## ASSIGNMENT:
Copy out every one of these lines word for word, leaving out the pictures.

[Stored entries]

________

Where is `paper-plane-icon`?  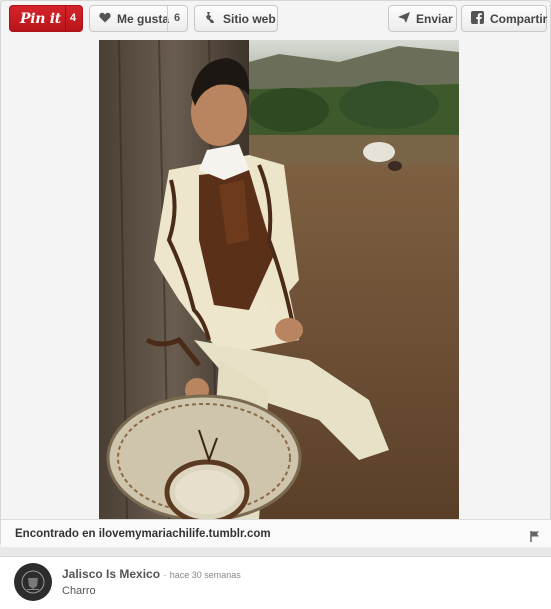
paper-plane-icon is located at coordinates (404, 18).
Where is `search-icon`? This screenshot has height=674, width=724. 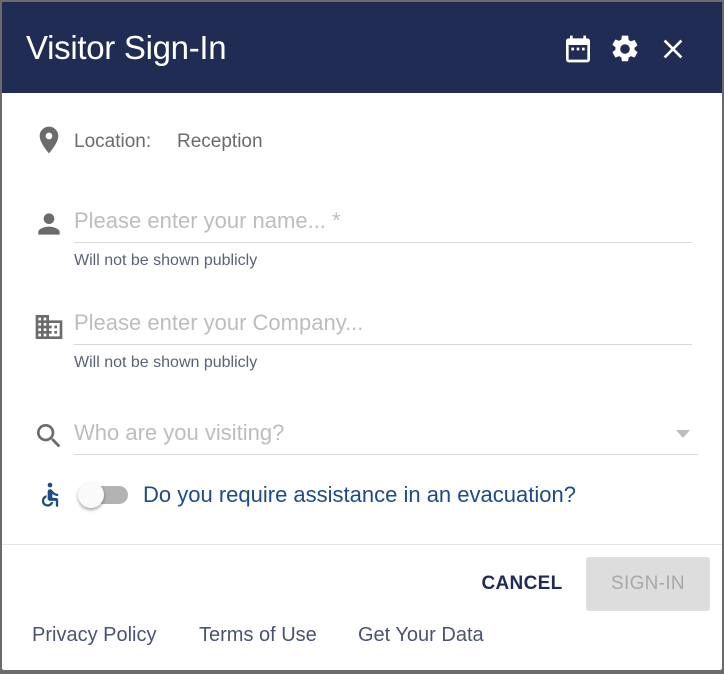
search-icon is located at coordinates (49, 436).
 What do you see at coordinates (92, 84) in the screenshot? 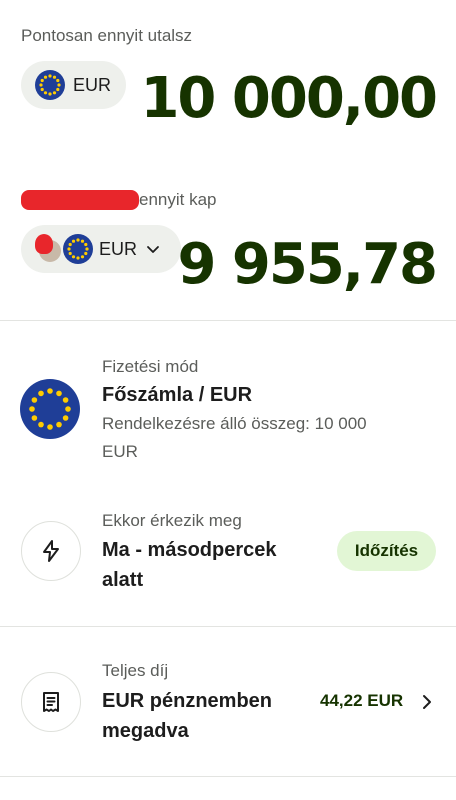
I see `send-currency-code: EUR` at bounding box center [92, 84].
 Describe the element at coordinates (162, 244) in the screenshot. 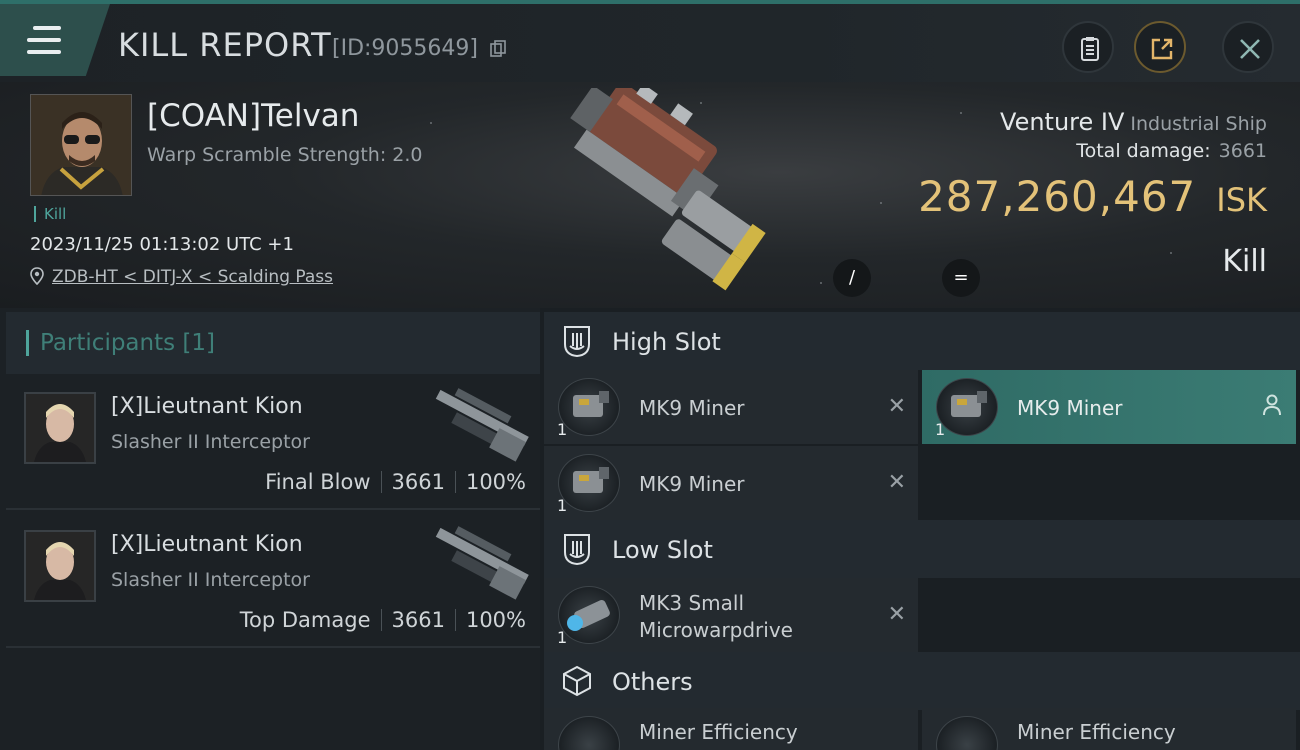

I see `kill-timestamp: 2023/11/25 01:13:02 UTC +1` at that location.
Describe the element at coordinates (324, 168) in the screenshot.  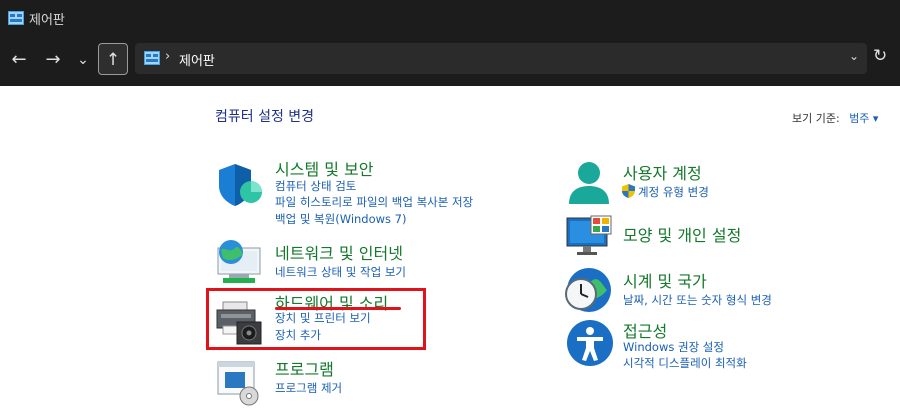
I see `category-title: 시스템 및 보안` at that location.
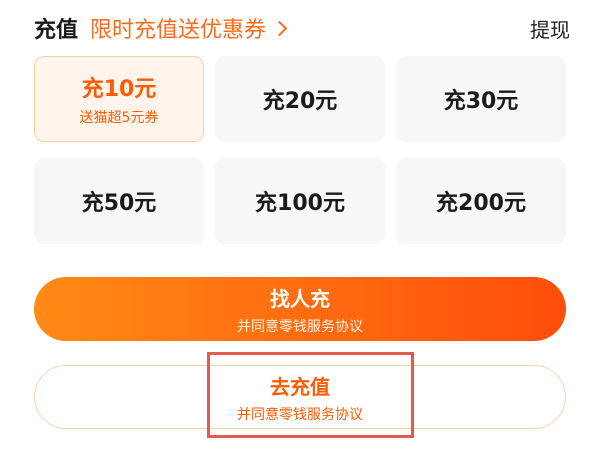  I want to click on promo-text: 限时充值送优惠券, so click(178, 30).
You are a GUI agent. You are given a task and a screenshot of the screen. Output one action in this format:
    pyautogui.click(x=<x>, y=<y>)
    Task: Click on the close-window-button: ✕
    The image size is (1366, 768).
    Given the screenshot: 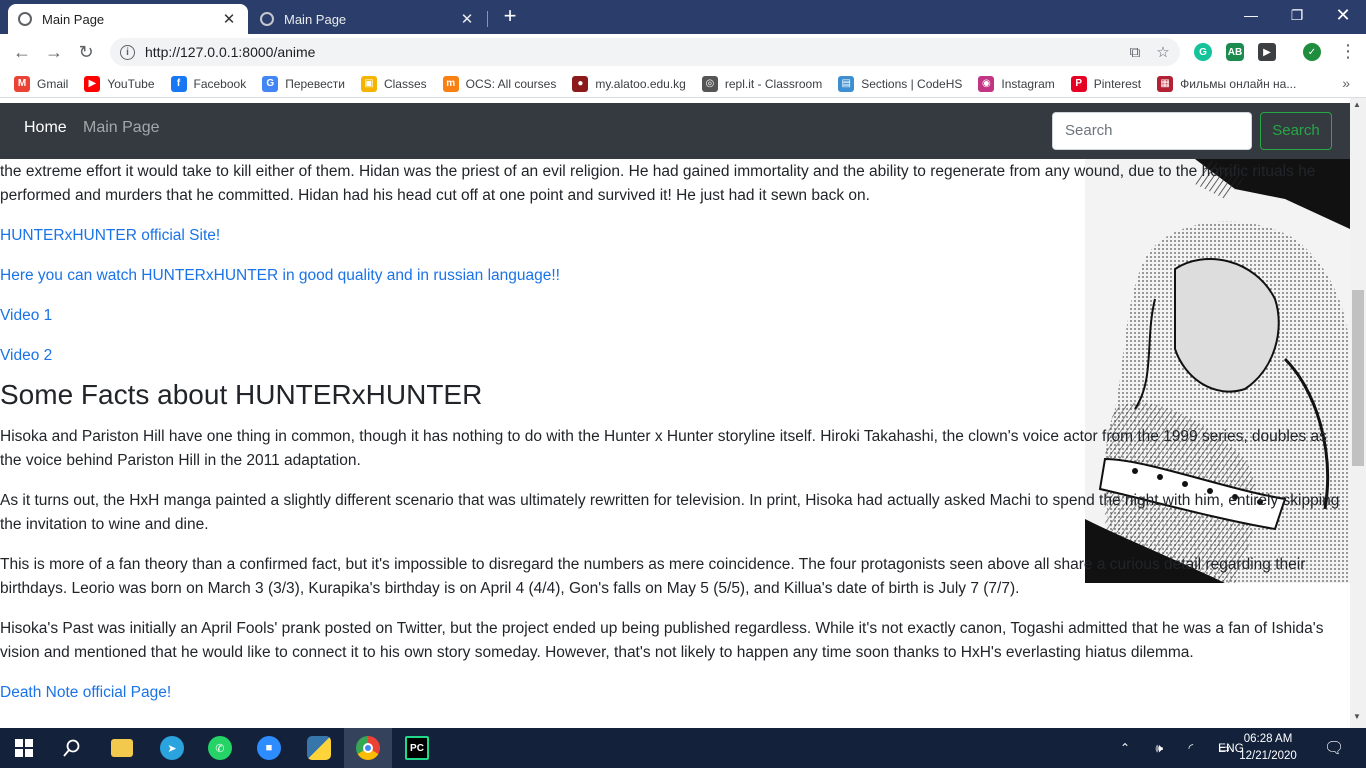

________

## TASK RESULT:
Where is `paper-plane-icon`?  
paper-plane-icon is located at coordinates (404, 18).
Where is `search-icon`? This screenshot has height=674, width=724. 
search-icon is located at coordinates (49, 436).
 What do you see at coordinates (92, 84) in the screenshot? 
I see `send-currency-code: EUR` at bounding box center [92, 84].
 Describe the element at coordinates (162, 244) in the screenshot. 

I see `kill-timestamp: 2023/11/25 01:13:02 UTC +1` at that location.
Describe the element at coordinates (324, 168) in the screenshot.  
I see `category-title: 시스템 및 보안` at that location.
  I want to click on promo-text: 限时充值送优惠券, so click(178, 30).
You are a GUI agent. You are given a task and a screenshot of the screen. Output one action in this format:
    pyautogui.click(x=<x>, y=<y>)
    Task: Click on the close-window-button: ✕
    The image size is (1366, 768).
    Given the screenshot: 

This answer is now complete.